What the exercise asks:
Repeat the lines of the records word for word, from the line with "You are a GUI" to the end of the records, and leave the pictures out.

START Dataset records

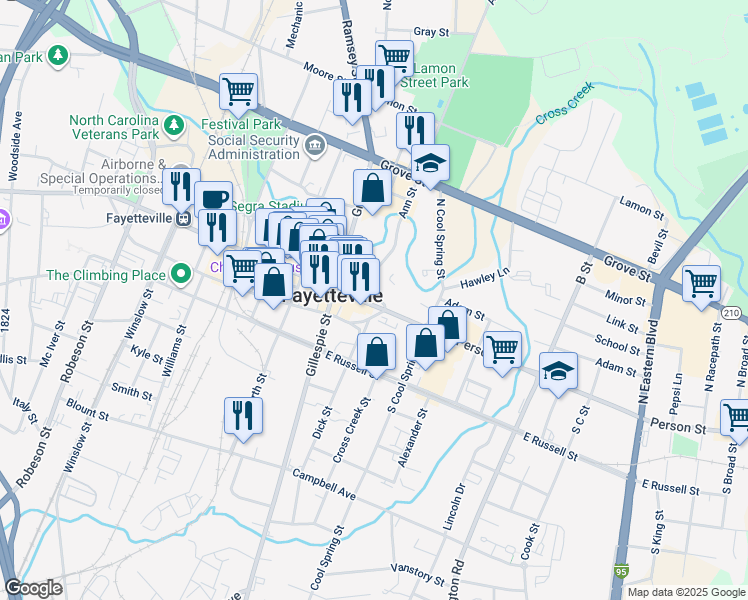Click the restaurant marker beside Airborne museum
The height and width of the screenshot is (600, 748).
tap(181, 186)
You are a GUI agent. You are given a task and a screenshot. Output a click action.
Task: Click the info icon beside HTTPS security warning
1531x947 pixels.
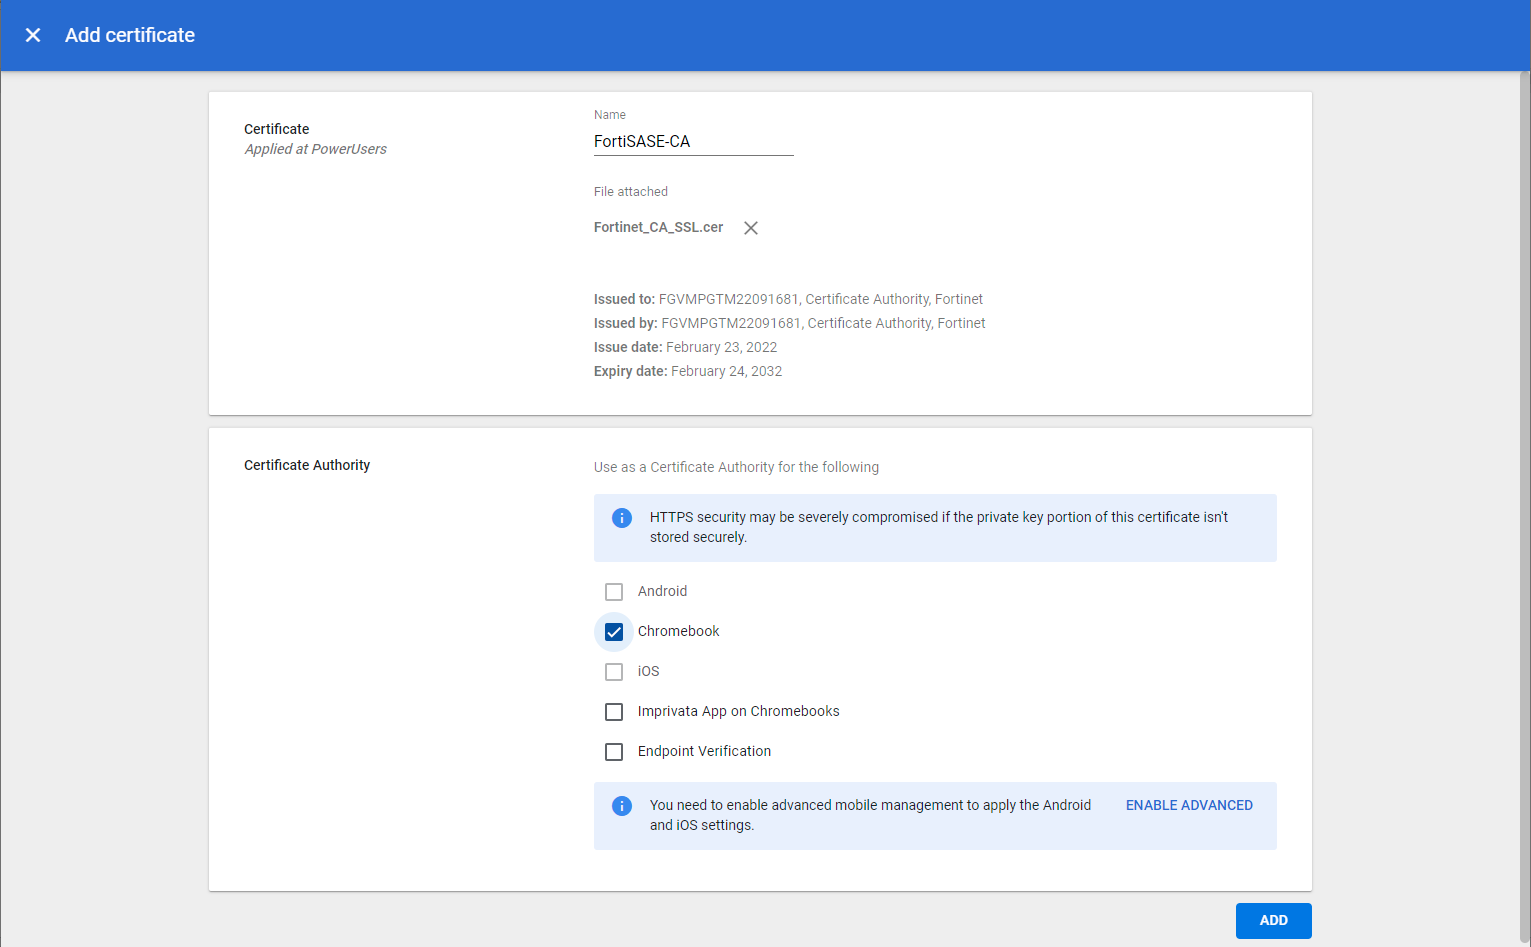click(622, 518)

END Dataset records

Task output:
You are a GUI agent. You are given a task and a screenshot. Output a click action.
Task: Click the info icon beside HTTPS security warning
1531x947 pixels.
click(622, 518)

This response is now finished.